Work required
The answer should be an exact copy of the lines from the line with "Uncheck Show all results checkbox" through the last line of the entries, and no other lines.
++++ Provided data ++++
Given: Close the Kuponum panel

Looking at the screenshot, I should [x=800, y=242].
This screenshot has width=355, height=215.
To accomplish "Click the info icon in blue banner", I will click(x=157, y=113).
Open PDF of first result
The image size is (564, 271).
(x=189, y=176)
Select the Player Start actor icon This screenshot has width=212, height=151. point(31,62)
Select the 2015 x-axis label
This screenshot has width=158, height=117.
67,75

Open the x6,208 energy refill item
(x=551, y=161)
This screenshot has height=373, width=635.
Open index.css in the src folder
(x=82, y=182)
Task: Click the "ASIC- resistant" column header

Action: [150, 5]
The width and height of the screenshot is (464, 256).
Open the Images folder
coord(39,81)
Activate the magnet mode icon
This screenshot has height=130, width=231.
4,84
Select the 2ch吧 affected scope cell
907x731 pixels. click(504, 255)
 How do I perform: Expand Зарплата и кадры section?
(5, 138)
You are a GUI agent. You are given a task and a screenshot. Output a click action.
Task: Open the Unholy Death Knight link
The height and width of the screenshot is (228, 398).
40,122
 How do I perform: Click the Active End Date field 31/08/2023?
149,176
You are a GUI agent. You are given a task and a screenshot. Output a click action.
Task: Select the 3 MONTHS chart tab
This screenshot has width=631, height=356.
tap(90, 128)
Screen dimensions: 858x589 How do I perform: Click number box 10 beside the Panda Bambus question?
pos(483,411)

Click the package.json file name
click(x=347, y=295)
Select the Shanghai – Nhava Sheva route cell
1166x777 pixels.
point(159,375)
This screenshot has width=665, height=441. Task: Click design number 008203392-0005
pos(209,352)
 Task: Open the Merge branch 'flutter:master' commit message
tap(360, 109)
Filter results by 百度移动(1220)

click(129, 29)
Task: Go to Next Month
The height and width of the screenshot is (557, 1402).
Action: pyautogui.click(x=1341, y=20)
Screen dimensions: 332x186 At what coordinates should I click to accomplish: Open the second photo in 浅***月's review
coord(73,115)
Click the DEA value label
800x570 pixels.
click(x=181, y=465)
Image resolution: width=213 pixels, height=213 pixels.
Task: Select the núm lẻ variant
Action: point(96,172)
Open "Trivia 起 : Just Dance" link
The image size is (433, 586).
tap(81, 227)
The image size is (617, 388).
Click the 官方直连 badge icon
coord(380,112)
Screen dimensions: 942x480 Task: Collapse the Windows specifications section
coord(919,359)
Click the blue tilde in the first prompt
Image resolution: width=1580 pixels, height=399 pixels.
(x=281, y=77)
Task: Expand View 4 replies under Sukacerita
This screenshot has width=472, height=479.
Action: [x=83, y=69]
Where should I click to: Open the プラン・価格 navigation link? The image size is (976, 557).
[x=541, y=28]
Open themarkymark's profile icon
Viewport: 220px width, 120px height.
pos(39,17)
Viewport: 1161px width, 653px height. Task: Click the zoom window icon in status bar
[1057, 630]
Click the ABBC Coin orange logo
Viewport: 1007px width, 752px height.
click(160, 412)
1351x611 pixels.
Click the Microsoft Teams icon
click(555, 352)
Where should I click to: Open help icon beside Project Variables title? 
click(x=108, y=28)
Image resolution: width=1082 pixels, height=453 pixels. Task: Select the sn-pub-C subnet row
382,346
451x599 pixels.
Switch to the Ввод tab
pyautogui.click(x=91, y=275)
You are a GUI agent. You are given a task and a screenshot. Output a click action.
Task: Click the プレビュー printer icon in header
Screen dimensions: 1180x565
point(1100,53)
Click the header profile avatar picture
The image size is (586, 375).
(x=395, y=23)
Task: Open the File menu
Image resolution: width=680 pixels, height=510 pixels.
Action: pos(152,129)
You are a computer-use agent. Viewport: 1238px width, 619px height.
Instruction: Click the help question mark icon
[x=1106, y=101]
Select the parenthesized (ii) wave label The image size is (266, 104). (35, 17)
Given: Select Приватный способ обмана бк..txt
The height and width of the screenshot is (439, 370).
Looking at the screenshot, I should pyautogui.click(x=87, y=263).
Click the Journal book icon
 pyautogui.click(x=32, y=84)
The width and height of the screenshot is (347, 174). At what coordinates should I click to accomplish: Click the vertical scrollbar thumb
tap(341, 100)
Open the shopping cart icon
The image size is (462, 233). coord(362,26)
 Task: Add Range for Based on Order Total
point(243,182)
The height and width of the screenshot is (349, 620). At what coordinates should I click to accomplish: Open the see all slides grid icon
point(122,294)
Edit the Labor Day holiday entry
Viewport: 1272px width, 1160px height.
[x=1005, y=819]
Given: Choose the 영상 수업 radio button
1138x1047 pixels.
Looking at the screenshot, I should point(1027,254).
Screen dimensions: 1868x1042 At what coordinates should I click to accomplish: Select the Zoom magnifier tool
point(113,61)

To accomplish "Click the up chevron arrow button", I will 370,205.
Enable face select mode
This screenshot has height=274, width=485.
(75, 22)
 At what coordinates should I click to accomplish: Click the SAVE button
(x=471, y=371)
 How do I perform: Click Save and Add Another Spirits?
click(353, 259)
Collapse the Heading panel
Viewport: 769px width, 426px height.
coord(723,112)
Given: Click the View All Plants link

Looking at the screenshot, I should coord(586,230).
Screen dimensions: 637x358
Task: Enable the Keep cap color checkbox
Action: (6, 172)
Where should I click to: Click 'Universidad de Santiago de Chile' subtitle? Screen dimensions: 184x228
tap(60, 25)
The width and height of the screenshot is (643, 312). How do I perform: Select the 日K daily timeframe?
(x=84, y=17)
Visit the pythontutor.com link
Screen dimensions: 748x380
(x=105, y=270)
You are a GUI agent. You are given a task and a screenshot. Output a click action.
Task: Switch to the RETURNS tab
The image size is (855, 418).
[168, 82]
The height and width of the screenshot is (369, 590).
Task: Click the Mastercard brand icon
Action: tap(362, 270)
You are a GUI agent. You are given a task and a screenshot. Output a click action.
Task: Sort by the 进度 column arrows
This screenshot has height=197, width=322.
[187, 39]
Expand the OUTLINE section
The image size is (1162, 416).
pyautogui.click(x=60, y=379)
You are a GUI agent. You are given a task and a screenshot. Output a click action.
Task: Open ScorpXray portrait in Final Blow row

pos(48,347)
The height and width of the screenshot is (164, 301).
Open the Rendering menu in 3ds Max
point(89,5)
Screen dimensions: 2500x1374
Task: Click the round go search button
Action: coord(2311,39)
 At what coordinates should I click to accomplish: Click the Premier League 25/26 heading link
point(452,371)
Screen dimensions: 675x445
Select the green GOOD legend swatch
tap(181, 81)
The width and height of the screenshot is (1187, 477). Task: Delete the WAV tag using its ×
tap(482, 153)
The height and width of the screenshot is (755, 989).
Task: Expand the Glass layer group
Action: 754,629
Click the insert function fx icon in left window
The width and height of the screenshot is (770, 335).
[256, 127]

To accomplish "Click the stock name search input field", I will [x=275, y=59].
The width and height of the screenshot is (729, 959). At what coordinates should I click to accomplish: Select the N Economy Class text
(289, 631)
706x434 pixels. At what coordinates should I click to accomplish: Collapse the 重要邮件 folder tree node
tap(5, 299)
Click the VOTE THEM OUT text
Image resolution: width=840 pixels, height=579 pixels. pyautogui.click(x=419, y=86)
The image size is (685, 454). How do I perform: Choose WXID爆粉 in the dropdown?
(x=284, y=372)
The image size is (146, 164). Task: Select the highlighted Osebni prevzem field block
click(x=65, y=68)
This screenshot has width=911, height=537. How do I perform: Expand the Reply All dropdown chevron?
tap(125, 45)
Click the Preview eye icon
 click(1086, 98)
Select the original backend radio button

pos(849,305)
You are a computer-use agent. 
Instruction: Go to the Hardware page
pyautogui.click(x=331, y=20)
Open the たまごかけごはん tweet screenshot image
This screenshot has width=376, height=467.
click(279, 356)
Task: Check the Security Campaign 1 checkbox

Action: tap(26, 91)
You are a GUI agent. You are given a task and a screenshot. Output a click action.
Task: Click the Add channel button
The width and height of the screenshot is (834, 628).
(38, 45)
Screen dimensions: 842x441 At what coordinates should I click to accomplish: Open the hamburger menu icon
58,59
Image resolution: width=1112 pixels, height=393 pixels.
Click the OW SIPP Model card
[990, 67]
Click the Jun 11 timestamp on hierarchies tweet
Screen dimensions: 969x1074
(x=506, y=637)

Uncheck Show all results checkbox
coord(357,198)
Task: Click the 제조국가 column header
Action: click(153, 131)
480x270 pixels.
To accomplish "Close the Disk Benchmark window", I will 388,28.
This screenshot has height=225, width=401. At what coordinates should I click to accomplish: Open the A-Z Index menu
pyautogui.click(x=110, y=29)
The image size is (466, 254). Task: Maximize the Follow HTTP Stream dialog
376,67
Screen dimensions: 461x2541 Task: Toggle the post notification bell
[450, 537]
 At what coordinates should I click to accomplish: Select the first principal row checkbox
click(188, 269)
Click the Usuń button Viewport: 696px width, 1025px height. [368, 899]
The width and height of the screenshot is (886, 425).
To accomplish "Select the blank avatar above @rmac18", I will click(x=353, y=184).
++++
Exercise response
Uncheck Show all results checkbox
coord(357,198)
Task: Click the 제조국가 column header
Action: click(153, 131)
480x270 pixels.
To accomplish "Close the Disk Benchmark window", I will 388,28.
This screenshot has height=225, width=401. At what coordinates should I click to accomplish: Open the A-Z Index menu
pyautogui.click(x=110, y=29)
The image size is (466, 254). Task: Maximize the Follow HTTP Stream dialog
376,67
Screen dimensions: 461x2541 Task: Toggle the post notification bell
[450, 537]
 At what coordinates should I click to accomplish: Select the first principal row checkbox
click(188, 269)
Click the Usuń button Viewport: 696px width, 1025px height. [368, 899]
The width and height of the screenshot is (886, 425).
To accomplish "Select the blank avatar above @rmac18", I will click(x=353, y=184).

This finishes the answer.